• _EXERCISE A_
In the passage on the queen's masque, who made the queen's shoes and buskins?

Anne of Denmark also spent at least £1000 on new fabrics for the masque. She wore a blue mantle with silver embroidery depicting cannon and weapons of war. Dudley Carleton described Anne's costume as Pallas, "her clothes were not so much below the knee but that we might see a woman had both feet and legs which I never knew before. She had a pair of buskins sett with rich stones, a helmett full of jewells, and her whole attire [helmet] embossed with jewells of severall fashions".

William Cookesbury supplied feathers for the masque costumes to Audrey Walsingham and Elizabeth Carey. Accounts for the masque show that Mary Mountjoy (Shakespeare's landlady) provided a helmet for the queen; James Duncan, tailor, made the queen's costume; Mrs Rogers made "tires" or headdresses; Christopher Shawe was the embroiderer; Thomas Kendall provided costumes for the professionals; Richard French, haberdasher, provided cloth for the goddess's mantles; Thomas Wilson made the queen's shoes and buskins; Edward Ferres, draper; George Hearne was the painter; William Portington was carpenter and made the temple and rock; Robert Payne was in charge of some of the professional actors; Audrey Walsingham and Elizabeth Carey signed wardrobe acquisitions; John Kirkton was orderer and director of the works (financial director).

The masque cost between two and three thousand pounds to stage. Lady Penelope Rich reportedly wore £20,000 worth of jewels while appearing the masque – though she was outdone by the Queen, who sported fully £100,000 in gems. (This kind of extreme display became characteristic of the courtly masques during the Stuart era, and was a focus of controversy and deep disapproval by wide segments of the public.)

The courtier Roger Wilbraham wrote a summary of his impressions of the entertainments at court in January 1604 and their costs, "King James was at his court at Hampton, where the French, Spanish, and Polonian ambassadors were severallie solemplie feasted, many plaies & daunces with swordes, one mask by English & Scottish lords, another by the Queen's Maiestie & eleven more ladies of her chamber presenting giftes as goddesses. These maskes, especially the laste, costes £2000 or £3000, the aparells, rare musick, fine songes, and in jewels most riche £20,000, the least to my judgment, & [[Jewels of Anne of Denmark|[jewels for] her Majestie £100,000]], after Christmas was running at the ring by the King & 8 or 9 lords for the honour of those goddesses & then they all feasted together privatelie."

==Diplomacy==
Attendance at the masque was highly coveted, and grew to be a bone of contention among the Court's foreign ambassadors – another element that would become typical of future masques. The competition was so intense that the French ambassador, Christophe de Harlay, Count of Beaumont, actually threatened to kill his Spanish counterpart Juan de Tassis, 1st Count of Villamediana in the King's presence if he wasn't invited. The French ambassador was invited instead to a Scottish masquerade or sword dance and a play in the Queen's presence, and court protocol deemed it appropriate that the Spanish ambassador attend the Queen's masque in the absence of his French counterpart. At the masque Villamediana was "taken out" to dance by Lucy, Countess of Bedford, and Susan de Vere danced with Polish ambassador, Stanislaus Cikowski de Voislanice. Villamediana sent a script of the masque to Philip III.

• _EXERCISE B_
Format the lines of the listing below as a JSON list of strings, one string per line and no blank lines, starting at the line containing "Task: Select the" and ending at the line containing "Action: [58, 160]", both included.

• _DATA PROVIDED_
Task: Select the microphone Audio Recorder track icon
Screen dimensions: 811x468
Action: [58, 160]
* * *
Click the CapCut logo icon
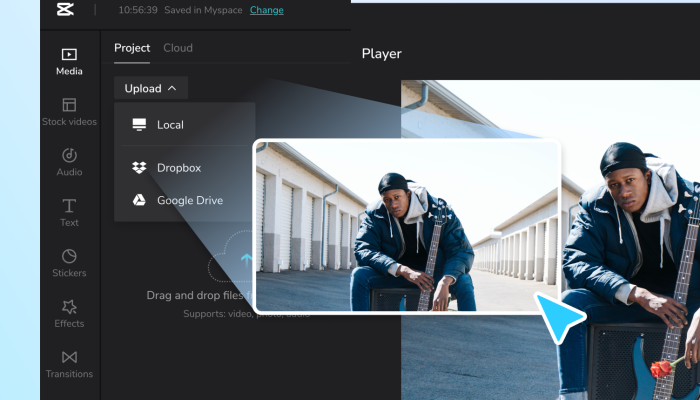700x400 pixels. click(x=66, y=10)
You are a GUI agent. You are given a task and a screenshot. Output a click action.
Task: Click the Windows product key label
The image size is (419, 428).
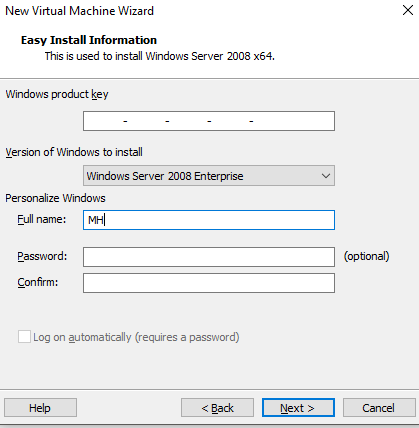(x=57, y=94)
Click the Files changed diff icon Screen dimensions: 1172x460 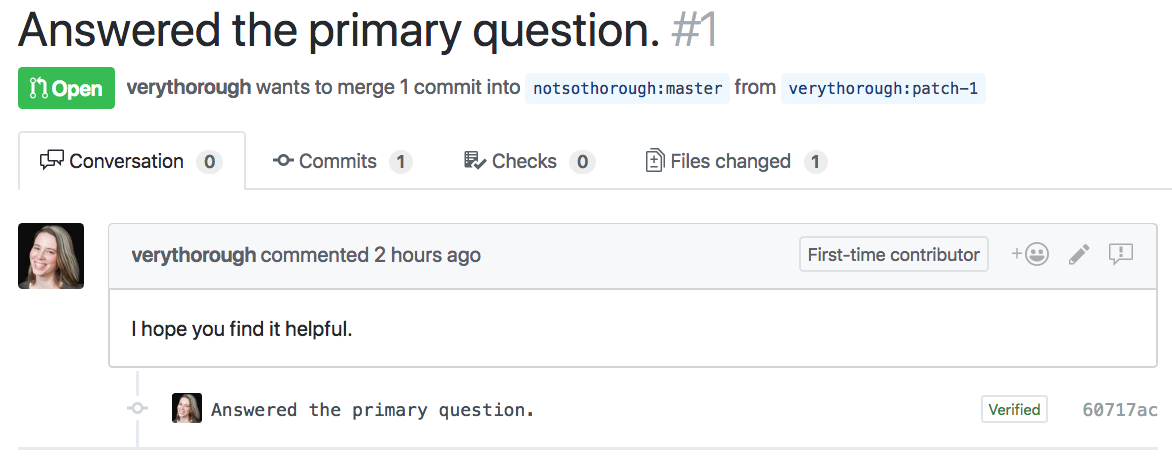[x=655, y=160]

• _FINAL ANSWER A_
Thomas Wilson

• _FINAL ANSWER B_
[
  "Task: Select the microphone Audio Recorder track icon",
  "Screen dimensions: 811x468",
  "Action: [58, 160]"
]